Tuesday, October 29, 2013

Math, IQ and Culture

This article, via Bee on Facebook: The Myth of 'I'm Bad at Math' in the Atlantic:

A body of research on conceptions of ability has shown two orientations toward ability. Students with an Incremental orientation believe ability (intelligence) to be malleable, a quality that increases with effort. Students with an Entity orientation believe ability to be nonmalleable, a fixed quality of self that does not increase with effort.
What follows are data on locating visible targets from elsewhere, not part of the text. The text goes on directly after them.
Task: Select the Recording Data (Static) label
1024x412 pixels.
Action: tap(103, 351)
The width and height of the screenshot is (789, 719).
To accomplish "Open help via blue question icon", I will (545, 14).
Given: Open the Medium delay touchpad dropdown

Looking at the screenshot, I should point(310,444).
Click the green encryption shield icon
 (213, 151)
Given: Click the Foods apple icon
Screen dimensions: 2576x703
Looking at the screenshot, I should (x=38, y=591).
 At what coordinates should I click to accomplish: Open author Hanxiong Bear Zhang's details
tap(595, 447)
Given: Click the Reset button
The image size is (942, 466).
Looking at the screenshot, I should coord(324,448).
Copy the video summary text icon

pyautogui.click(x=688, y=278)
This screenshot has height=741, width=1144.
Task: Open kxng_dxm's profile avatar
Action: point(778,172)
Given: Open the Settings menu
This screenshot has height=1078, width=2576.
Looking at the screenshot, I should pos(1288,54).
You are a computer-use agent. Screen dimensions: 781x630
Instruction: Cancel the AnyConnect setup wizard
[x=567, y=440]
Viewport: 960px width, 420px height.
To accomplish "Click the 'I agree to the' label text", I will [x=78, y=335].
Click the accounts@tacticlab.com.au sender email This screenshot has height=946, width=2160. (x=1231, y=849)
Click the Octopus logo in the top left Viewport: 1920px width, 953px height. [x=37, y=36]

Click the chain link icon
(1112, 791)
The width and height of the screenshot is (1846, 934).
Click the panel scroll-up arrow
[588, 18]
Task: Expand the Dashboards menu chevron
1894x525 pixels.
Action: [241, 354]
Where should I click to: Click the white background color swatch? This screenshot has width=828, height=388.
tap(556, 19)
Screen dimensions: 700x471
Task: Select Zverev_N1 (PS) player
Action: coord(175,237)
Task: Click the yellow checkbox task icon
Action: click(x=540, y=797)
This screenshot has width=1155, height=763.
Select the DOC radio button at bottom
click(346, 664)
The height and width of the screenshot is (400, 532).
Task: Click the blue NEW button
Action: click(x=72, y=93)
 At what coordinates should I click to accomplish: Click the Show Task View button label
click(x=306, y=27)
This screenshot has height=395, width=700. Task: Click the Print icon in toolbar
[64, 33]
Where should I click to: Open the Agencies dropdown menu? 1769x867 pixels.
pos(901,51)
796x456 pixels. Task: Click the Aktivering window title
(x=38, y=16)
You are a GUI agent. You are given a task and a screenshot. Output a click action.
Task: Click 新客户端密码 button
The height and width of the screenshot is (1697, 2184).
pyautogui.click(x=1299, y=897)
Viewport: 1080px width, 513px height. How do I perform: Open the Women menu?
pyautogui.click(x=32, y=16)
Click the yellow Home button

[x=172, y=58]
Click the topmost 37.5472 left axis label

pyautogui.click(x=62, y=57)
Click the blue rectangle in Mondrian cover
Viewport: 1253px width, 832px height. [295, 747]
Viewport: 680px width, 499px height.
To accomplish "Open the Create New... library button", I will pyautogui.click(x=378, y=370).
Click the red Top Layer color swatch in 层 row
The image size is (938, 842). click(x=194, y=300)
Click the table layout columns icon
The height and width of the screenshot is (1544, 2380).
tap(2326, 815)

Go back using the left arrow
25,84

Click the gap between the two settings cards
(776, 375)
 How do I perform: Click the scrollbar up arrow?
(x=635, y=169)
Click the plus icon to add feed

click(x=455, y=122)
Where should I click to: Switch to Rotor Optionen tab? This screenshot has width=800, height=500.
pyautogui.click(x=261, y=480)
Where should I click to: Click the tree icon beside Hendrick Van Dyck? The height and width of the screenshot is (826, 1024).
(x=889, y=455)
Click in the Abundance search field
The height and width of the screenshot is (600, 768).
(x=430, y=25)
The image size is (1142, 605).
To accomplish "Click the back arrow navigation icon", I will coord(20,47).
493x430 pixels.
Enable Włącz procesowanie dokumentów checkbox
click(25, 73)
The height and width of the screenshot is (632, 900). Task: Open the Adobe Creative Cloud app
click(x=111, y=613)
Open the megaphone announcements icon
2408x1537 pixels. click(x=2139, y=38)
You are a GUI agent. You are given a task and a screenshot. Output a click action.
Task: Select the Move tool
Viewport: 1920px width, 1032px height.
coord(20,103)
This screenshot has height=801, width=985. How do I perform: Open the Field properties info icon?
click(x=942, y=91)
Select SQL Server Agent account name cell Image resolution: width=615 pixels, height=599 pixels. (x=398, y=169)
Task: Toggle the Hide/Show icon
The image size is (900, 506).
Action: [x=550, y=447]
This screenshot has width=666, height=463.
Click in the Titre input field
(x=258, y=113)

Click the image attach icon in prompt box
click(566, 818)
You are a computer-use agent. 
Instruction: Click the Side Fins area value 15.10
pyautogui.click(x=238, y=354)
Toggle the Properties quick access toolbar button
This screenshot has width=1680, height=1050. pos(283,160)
The “entity orientation” that says “You are smart or not, end of story,” leads to bad outcomes—a result that has been confirmed by many other studies.
The outcome of an experiment:
The results? Convincing students that they could make themselves smarter by hard work led them to work harder and get higher grades. The intervention had the biggest effect for students who started out believing intelligence was genetic. (A control group, who were taught how memory works, showed no such gains.)
But improving grades was not the most dramatic effect, “Dweck reported that some of her tough junior high school boys were reduced to tears by the news that their intelligence was substantially under their control.” It is no picnic going through life believing you were born dumb—and are doomed to stay that way.
In my opinion:
  1. IQ may or may not mean intelligence.  But IQ is irrelevant.  The obsession with intelligence is dangerous.  Achievement is what matters.  What is the point of high intelligence, low achieving people?
  2. Far too many pieces, including the above cited, confuse intelligence and achievement.  Achievement is what may be quantified, is tangible, etc. 
  3. The truth is:  one can improve their achievement through effort.   Not indefinitely, and only rarely to a world-class level, maybe not even to the upper half of the local market competition; but usually enough to make a practical difference in their life.  Who cares whether one's IQ went up or down in the process?   IQ is the realm of quacks like Murray and Herrnstein.
  4. The obsession with intelligence keeps a lot of people from achieving what they could; and keeps a lot of high achieving people nevertheless unhappy and insecure.
  5. The elusive thing called culture lies in these approaches to life - e.g., the attitudes of a group towards intelligence and achievement - and not in whether one wears jeans and drinks Coke. (The only case where culture is sort of legitimately wholly confused with material artifacts is in archaeology, where sometimes potsherds are the only trace of the identity of a people - e.g., "the painted greyware culture".  But this is only because of lack of information.)